The ECHR protects the church from baseless state interference.
Peripetia unfolded around one of the greatest architectural monuments of Kyiv – St. Andrew’s Church, are once again forced to reconsider precedents in similar cases. Although its transfer to the Ecumenical Patriarchate does not change the regime for ownership of a sacral building, this may not end very well for Ukraine.
The right to autonomy
Complaints about state interference in religious affairs have already fallen into the European Court of Human Rights. The Court always argued that the church should be completely independent of the state. Because of this, the ECHR formed a certain practice of interpretation of Article 9
The Convention for the Protection of Human Rights and Fundamental Freedoms.
It affirms the right of everyone to freedom of thought, conscience and religion. The said international agreement provides these rights through the prism of relations between religious institutions and the state.
For example, in the Decision of 26.10.2000 in the case of Hasan and Chaush v. Bulgaria the Court concluded that the provisions of Article 9 should be understood as protecting the church from unreasonable interferences of the state. After all, such guarantees are necessary both for ensuring the implementation of the right of a citizen to freedom of religion, and for the adoption of one of the basic principles of pluralism in the legal state.
A relatively recent decision of 14.09.2017 in Nagy v. Hungary case, which clearly demonstrates the position of the ECHR: the church has complete autonomy. Such a status of affairs can only be supported by the state.
In an expert opinion of the human rights organization ADF International, developed upon the request of the Court, a number of international legal norms are analyzed. The authors of the document reached the unanimous conclusion that the church is endowed with the right and should have the opportunity independently, without the mediation of the government, to resolve their internal affairs. One can assume that the state in this case is only obliged to secure these rights and refrain from any unnecessary interference (in the theory of state and law – the so-called negative interference).
In due course Article 9 of the Convention was also applied to assess disputes between the church and the state in cases against our state too. In particular, in the decision of 14.06.2007 in the case of the St. Mykhaylivska parish v.

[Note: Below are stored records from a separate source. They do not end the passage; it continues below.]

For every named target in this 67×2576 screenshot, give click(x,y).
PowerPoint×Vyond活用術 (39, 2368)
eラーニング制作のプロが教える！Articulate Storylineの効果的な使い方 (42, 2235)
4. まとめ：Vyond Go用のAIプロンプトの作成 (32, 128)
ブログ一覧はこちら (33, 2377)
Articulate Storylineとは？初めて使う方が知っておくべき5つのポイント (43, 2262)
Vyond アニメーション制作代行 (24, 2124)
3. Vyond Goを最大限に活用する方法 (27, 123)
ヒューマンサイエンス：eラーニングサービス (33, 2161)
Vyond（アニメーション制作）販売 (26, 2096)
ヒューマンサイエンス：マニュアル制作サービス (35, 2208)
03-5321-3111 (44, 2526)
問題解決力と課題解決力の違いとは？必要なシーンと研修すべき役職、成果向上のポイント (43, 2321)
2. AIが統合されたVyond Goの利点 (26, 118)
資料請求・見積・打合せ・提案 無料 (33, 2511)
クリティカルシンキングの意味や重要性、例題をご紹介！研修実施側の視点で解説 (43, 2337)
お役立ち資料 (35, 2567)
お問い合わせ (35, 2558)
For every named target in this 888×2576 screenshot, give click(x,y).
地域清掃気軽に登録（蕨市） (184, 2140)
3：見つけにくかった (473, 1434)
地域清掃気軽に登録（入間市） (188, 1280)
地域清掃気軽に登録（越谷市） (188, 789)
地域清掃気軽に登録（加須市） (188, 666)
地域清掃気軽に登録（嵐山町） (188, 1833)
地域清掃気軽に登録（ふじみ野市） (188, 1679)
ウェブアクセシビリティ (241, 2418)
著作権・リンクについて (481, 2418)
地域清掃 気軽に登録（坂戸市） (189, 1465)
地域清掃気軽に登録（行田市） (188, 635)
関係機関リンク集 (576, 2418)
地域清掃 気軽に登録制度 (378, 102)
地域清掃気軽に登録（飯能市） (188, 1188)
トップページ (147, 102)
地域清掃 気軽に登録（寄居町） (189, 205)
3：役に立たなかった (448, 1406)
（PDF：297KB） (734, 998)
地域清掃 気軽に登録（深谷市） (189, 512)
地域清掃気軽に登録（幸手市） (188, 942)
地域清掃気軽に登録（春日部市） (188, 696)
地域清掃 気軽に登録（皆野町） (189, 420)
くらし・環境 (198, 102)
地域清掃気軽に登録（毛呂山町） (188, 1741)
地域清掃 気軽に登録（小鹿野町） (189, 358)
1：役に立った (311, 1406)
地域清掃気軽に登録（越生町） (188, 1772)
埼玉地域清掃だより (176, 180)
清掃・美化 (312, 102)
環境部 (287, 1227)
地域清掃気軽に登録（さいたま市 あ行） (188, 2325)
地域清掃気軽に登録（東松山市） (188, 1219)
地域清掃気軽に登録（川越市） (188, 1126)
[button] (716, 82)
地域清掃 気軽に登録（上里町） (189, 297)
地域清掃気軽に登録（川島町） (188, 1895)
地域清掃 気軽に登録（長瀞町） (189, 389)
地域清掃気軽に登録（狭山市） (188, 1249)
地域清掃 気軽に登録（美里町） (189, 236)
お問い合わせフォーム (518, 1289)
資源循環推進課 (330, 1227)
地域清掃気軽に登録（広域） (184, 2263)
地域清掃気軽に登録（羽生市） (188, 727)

Ukraine, the Court concluded: for the settlement of relations between the state and the church, Article 9 of the Convention should be applied only in conjunction with Article 11, which protects the association from unreasonable interference by the state
In Strasbourg, it was stated that citizens can only fully exercise their right to freedom of religion if they establish appropriate conditions under which the church will not be subjected to any influence on the part of the state. In the same judgment, the ECHR once again stressed that interference of secular state institutions in religious affairs is possible only if it is “necessary in a democratic society” and is carried out on the basis and in the manner prescribed in a qualitatively and easily accessible formulated law, which allows for predicting the consequences of its application.
Moreover, the position of judges in this and many other cases is based on the fact that the state must not only explain, but also prove the necessity, lawfulness and legality of its interference into those spheres of public life that they are not subject to.
Therefore, the aforementioned grand gesture of the Ukrainian Government, namely the transfer of the St Andrew’s Church to the Ecumenical Patriarchate, obviously, has no urgent need. Such questions cannot and should not be solved on the sidelines of the Verkhovna Rada and the offices of the Presidential Administration. Intervention in church activity in this case was groundless, since it was not based on norms of the law, nor on social necessity.
Moreover, Part 3 of Article 35 of the Constitution expressly states that “the church and religious organizations in Ukraine are separated from the state”. So, at the level of the Basic law the religious and socio-political spheres are divided. Obviously, this provision is conditioned by historical experience.
Article 5 of the Law “On Freedom of Conscience and Religious Organizations” also states that in Ukraine the state is separated from the church and other religious organizations. It follows from these provisions that the state and the church are independent in the exercise of their basic functions and can not in any way influence one another.
However, the Government and legislators, seeking to achieve certain political goals, neglected law and offended against the sacred, in the direct sense of the word. It is possible to outline a quite reasonable perspective: in case of addressing dissatisfied believers to Strasbourg, the ECHR will find no reason to deviate from its previous practice and will definitely be on the side of the church.